15 KiB
REVIEW-1e — Adversary verdicts (Phase 1e: generic-harness corrections)
Adversary-owned, append-only. Phase plan: /srv/cc-ci/cc-ci-plan/plan-phase1e-harness-corrections.md.
Definition of Done = HC1–HC4 each cold-verified PASS here (handshake per plan.md §6.1).
Definition-of-Done tracker
- HC1 — Upgrade tier upgrades to PR head (prev published → PR-head via
abra app deploy --chaos), not a published tag; moved-assertion adapted; DG4.1 deploy-count guard reconciled. PASS @2026-05-28 (E2, commit7472561). - HC2 — Repo-local (PR-authored)
test_*.py/install_steps.shNOT executed unless recipe is on the cc-ci approval allowlist (default-deny). PASS @2026-05-28 (E0, commitc7ae296). - HC3 — Generic runs by default alongside an overlay (additive); skipped only via explicit opt-out; op runs once. PASS @2026-05-28 (E1 re-claim, fix commit
6eabfdc). - HC4 — No regression: D1–D10 / DG1–DG8 re-verified cold; deploy-once (DG4.1) holds; teardown sacred; three new behaviors demonstrated. PASS @2026-05-28 (E3, build 155 own
!testmeon custom-html PR#2).
Maps to Builder milestones: E0=HC2, E1=HC3, E2=HC1, E3=HC4+docs.
Cold-start access (re-verified each phase)
- @2026-05-28 —
ssh cc-ciOK (NixOS 24.11), dashboard HTTP 200 via SOCKS proxy 127.0.0.1:1055. Proxy/SSH path healthy.
Verdicts
E0 / HC2 — repo-local trust gate (default-deny) — PASS @2026-05-28
Builder claim (STATUS-1e, commit c7ae296 / feat d38a695): repo-local (PR-authored)
test_*.py/install_steps.sh/ops.py consulted only for recipes on tests/repo-local-approved.txt
(empty ⇒ deny); centralized _gated() in discovery.py; 8 unit tests pass.

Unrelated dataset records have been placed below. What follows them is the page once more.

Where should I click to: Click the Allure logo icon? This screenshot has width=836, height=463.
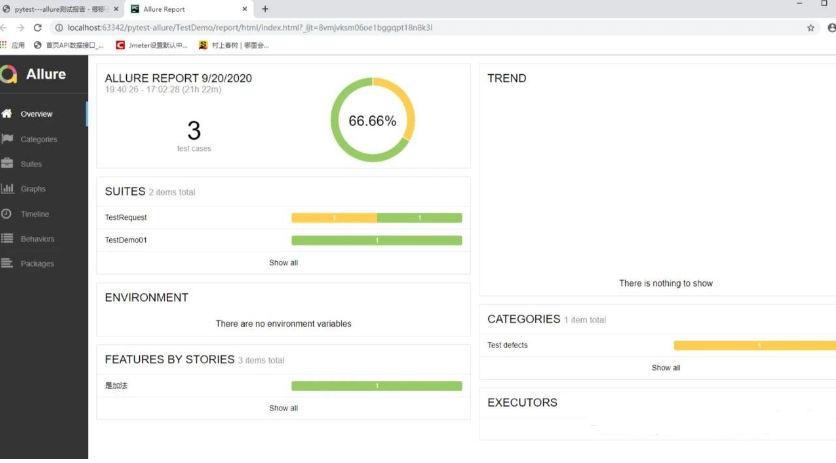(9, 74)
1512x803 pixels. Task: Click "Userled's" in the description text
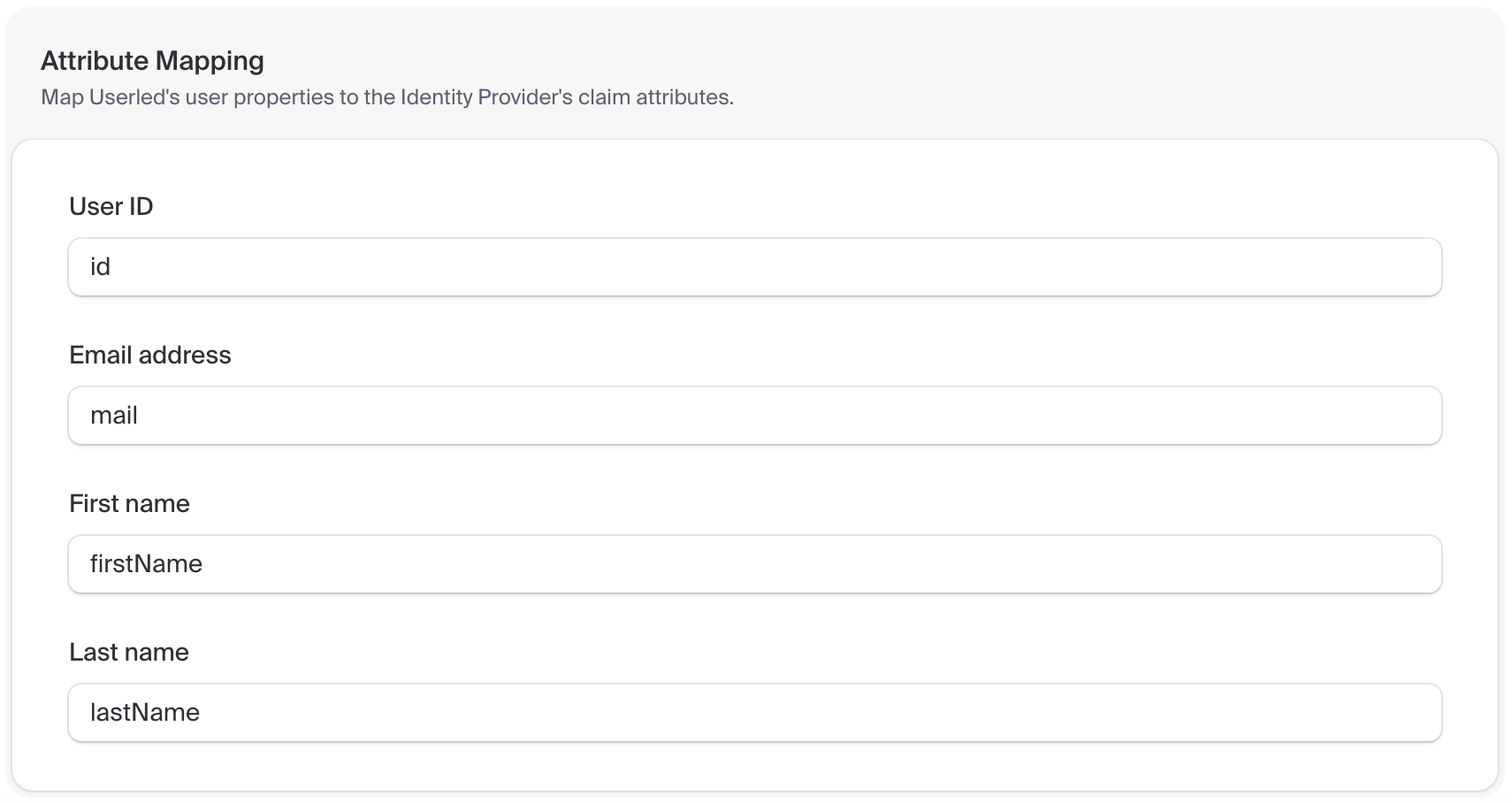[134, 97]
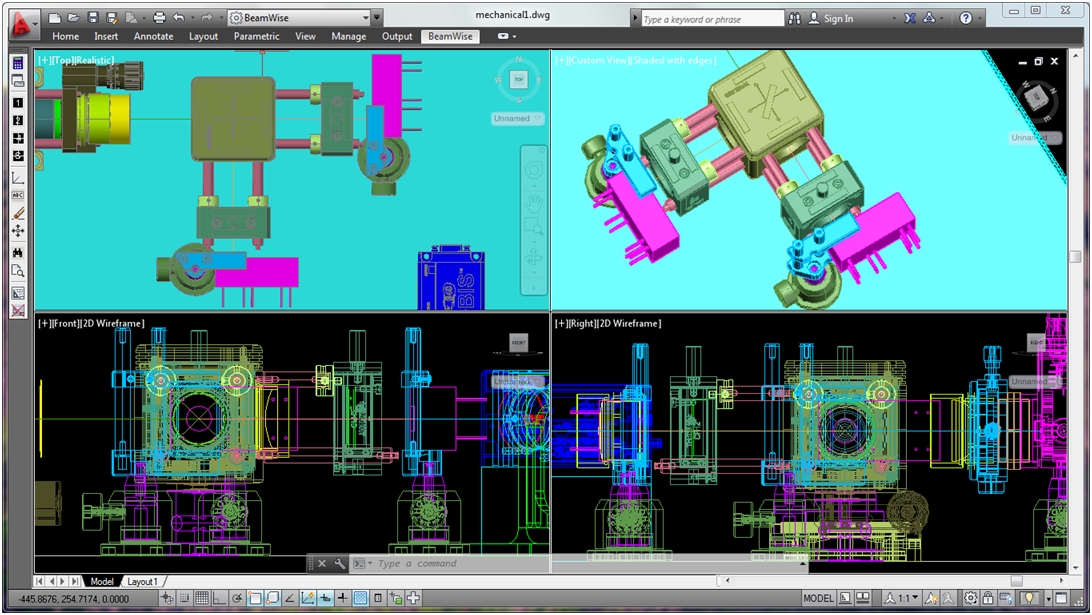Click the Workspace Switching gear icon in the status bar

(970, 598)

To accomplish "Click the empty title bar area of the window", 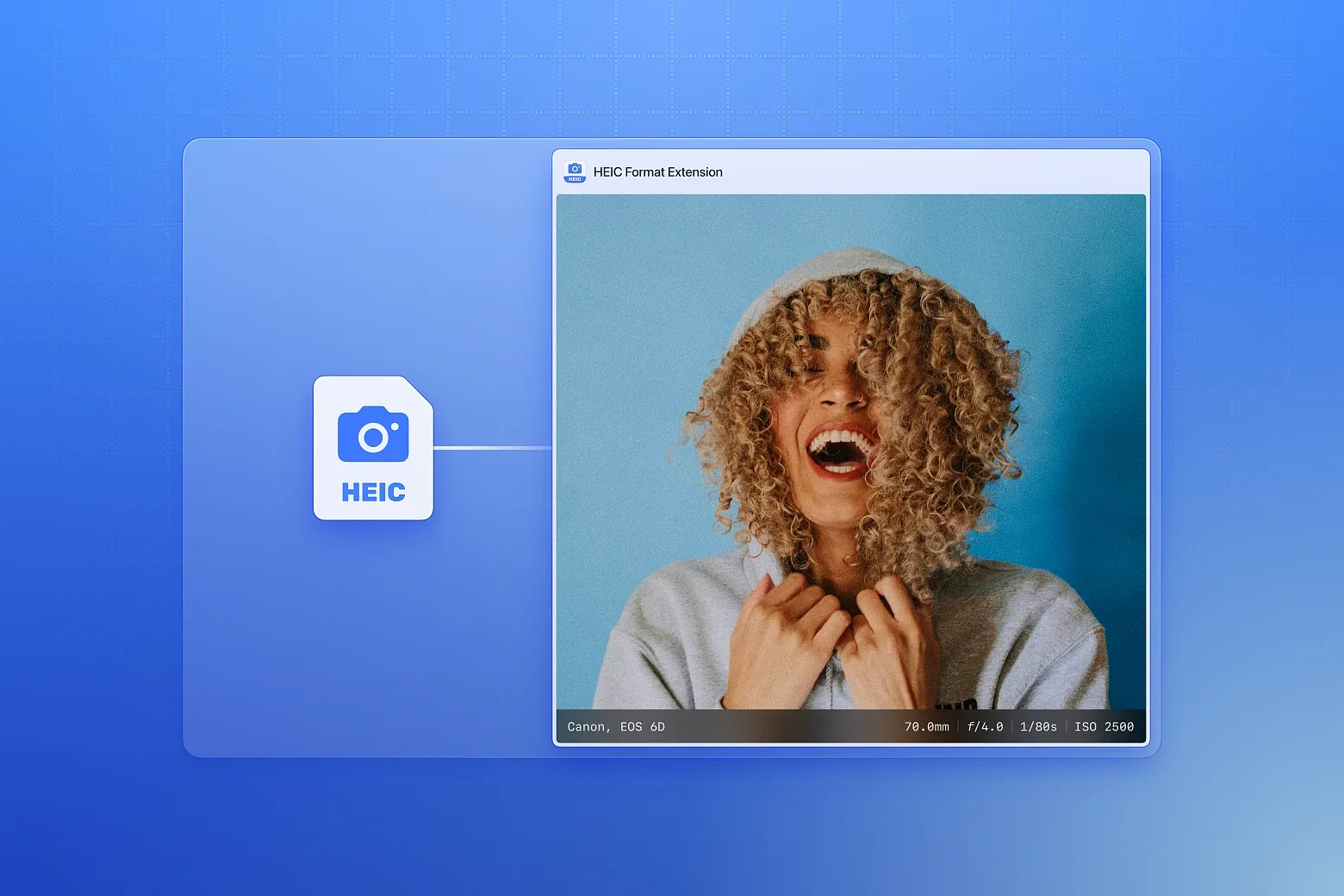I will [x=930, y=172].
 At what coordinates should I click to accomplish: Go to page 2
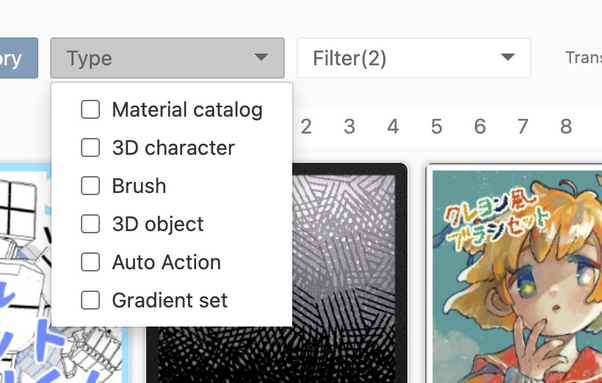coord(306,127)
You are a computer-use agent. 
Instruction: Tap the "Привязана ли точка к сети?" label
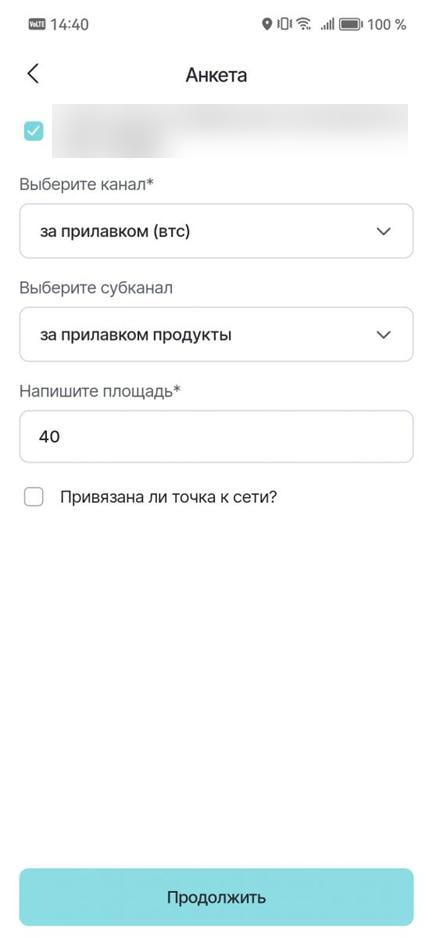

Cold verification (own clone HEAD=c7ae296, shipped to cc-ci, run via cc-ci-run):
- Unit suite, independent run:
cd /tmp/adv-1e && cc-ci-run -m pytest tests/unit -v→ 8 passed in 0.06s (incl. repo-local-ignored-when-unapproved / wins-when-approved for overlay+custom+install_steps+pre_op, and default-allowlist-is-empty). - My own break-it probe (
hc2_probe.py, planted a HOSTILE repo-localinstall_steps.shrm -rf /+ops.pyos.system('id')+test_install.py):- real checked-in allowlist →
approved_recipes() == set()(default-deny). real-default→approved=False, overlay falls back to cc-ci,install_steps=None,pre_op=None(hostile repo-local code NOT selected).- lone
*→ DENY (not a wildcard, as the file header promises). - only-comment / whitespace lines → DENY.
- approving a different recipe (hedgedoc) → custom-html still DENY (no leak).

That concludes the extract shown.